Our trade relationship with Iran in a nutshell
If you ate pistachio nuts in the 1970s – chances are they came from Iran and they were red. Growers hadn’t yet perfected the smooth white shells we see today and didn’t think Americans would eat nuts with dark marks, so they dyed them red. And we ate them up, consuming around 20 million pounds of Iranian pistachios a year.
Then the Iranian hostage crisis happened. More than 50 Americans were held in captivity inside the U.S. embassy in Tehran for 444 days. The U.S. and its allies slapped sanctions on Iran – and put an embargo on its imports. No rugs, oil and pistachios. At the same time, new irrigation techniques, among other things, gave the pistachio industry a chance to take root, according to Louise Ferguson, a pomologist and professor at UC Davis.
“We had a tree that was suitable, we had available water and then we had markets,” she said.
But pistachios take time — seven years to get nuts off the tree. That was enough time for the U.S. to start trading with Iran again, and Iranian nuts to start flooding U.S. markets.
“Iran was sending a tremendous amount of their product here to the United States,” said Richard Matoian with American Pistachio Growers. Those nuts were cheaper than ours. “And there are some very strict rules against dumping product into another country.”

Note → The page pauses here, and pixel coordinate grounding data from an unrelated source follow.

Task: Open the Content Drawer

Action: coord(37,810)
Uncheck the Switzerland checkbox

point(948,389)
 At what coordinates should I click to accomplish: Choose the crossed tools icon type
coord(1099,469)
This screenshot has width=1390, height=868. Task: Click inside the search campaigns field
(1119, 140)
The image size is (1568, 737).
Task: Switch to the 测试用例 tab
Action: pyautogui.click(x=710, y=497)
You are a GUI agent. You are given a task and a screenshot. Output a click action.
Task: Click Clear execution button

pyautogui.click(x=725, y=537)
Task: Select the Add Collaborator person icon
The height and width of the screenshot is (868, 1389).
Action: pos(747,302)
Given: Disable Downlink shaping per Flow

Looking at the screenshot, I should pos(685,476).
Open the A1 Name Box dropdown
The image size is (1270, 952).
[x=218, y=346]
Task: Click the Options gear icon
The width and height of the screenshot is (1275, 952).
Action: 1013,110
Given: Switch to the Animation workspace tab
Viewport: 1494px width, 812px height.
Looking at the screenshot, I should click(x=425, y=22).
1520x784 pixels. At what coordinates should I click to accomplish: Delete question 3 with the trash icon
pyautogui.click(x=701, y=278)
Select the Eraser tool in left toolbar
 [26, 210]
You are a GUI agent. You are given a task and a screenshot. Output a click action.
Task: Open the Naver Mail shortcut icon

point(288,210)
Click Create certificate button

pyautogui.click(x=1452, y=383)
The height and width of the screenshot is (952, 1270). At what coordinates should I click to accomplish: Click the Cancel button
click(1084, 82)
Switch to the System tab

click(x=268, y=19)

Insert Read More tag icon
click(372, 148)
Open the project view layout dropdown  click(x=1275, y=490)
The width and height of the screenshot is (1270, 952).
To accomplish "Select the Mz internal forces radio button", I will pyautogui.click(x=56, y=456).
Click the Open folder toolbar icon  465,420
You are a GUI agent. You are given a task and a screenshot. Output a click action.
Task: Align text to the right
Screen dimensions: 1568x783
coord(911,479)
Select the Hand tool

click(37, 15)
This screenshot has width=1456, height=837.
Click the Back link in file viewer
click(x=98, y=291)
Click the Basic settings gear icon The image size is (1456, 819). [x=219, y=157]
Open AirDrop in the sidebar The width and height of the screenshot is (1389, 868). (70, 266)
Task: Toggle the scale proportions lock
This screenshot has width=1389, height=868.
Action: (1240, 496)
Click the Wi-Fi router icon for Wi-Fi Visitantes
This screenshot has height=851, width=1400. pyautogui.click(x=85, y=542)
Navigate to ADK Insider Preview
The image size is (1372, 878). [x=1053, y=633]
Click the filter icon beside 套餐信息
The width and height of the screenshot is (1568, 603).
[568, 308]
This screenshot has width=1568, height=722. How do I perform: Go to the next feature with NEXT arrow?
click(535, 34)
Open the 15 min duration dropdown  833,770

So, the U.S. industry successfully lobbied for a 300 percent tariff (and duty) on inshell Iranian pistachios – essentially stopping their flow into the U.S. Shelled nuts were not covered by the tariff. Emily Blanchard, an economist at Dartmouth says tariffs did what they were supposed to do.
“Anytime you smack a tariff on a foreign export you’re going to give the domestic firms a new opportunity where they can fill that void without foreign competition,” she said.
These days, the U.S. and Iran dominate the global market. China bought $531 million worth of our nuts in 2016. Earlier this year, President Donald Trump enacted steel and aluminum tariffs mostly to keep cheap Chinese steel out of the country. Then China placed tariffs on goods they get from us – and hiked existing tariffs on our pistachios — from 5 percent to 15 percent.
Kim Elliott, with the Center for Global Development say the U.S. will have to find other markets. “There will likely be at least some downward pressure on prices in order to do that. So there will be certainly some cost to the U.S. pistachio industry,” she said.
For Iranian nut growers, this may mean more of a market for them in China. Farhad Agah, a pistachio grower in Kerman, Iran is from a long line of farmers.
“Because of this new trade war between China and the United States the balance has been shifted in favor of Iranian pistachios being exported to China,” Agah said.
Iran already exports over a billion dollars of pistachios a year – most of them to China.
Even after President Trump’s decision to pull the U.S. out of the Iran Nuclear deal, Agah says he isn’t completely worried – it won’t have a direct effect on the Iranian pistachio industry but, “it will have indirect effect because of some possible sanctions on the banking and on the shipping lines and other what not which is not very clear yet.”
As for American farmers, the tariffs and the fallout from the Nuclear deal may leave us with the opposite of what we had in 1979 – too many domestic pistachios with many more acres just now coming to fruition.